New 3-Day Notice to Pay or Quit Form | State Moratorium Nearing End
Statewide eviction protections are set to end today. While tenants will no longer be able to simply declare a hardship and not pay rent, some protections for COVID-19 related hardships will continue via the court process.
- A new 3-Day Notice to Pay or Quit form specific to the “COVID Recovery Period” (Form 404) is now available to Owner Regular and Property Management Members. Click here to download the form.
- Use this form for tenants who do not pay rent between October 1, 2021 and March 31, 2022.
- This form is only for tenancies that existed prior to October 1, 2021.
- For tenancies created October 1 or later, use the traditional 3-Day Notice to Pay or Quit, Form 400.
- SCRHA strongly recommends you work with an attorney if you plan to file an Unlawful Detainer (eviction) for rental debt that accumulated due to COVID-19 hardship.
- Housing providers who file an Unlawful Detainer will be required to attest to specific facts as they relate to seeking out rental assistance.
- “Rental debt that accumulated due to COVID-19 hardship” means COVID-19 rental debt, COVID-19 recovery period rental debt, or a combination of both, if it accumulated during a tenancy initially established before October 1, 2021.
- Click here for more information on AB 832 and the new process.
- Reminder: Rental Assistance Programs are still accepting applications beyond September 30! Learn more.
San Diego Mayor Wants to Repurpose $5M in Rental Assistance for Tenant Legal Representation
On Tuesday, October 5 at 2:00 PM, the City Council will consider a proposal from Mayor Todd Gloria to create a program to provide eviction-prevention education and legal assistance for tenants using $5M of rental assistance funding.
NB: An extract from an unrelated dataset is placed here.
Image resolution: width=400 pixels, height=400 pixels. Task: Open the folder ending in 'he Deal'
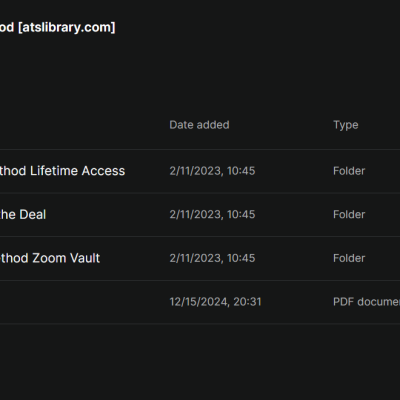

While education and outreach is commendable, SCRHA is very concerned that this proposal further places housing providers at a disadvantage since the new court procedures effective October 1 are extremely burdensome and complicated for property owners and managers. It will be almost impossible for housing providers to navigate the process without the assistance of legal counsel. Therefore, housing providers, many of whom have not received rental income for months (some over a year), will also have the burden of paying for an attorney. SCRHA strongly believes that the funding, originally designed to help tenants and housing providers, should be available to all parties who may need legal assistance. The San Diego Housing Commission will be charged with creating and administering the new program if approved. Specifics of the program will be approved at a future council hearing. SCRHA will work to make sure the voice of rental housing providers in heard in this process and report back when more details are available.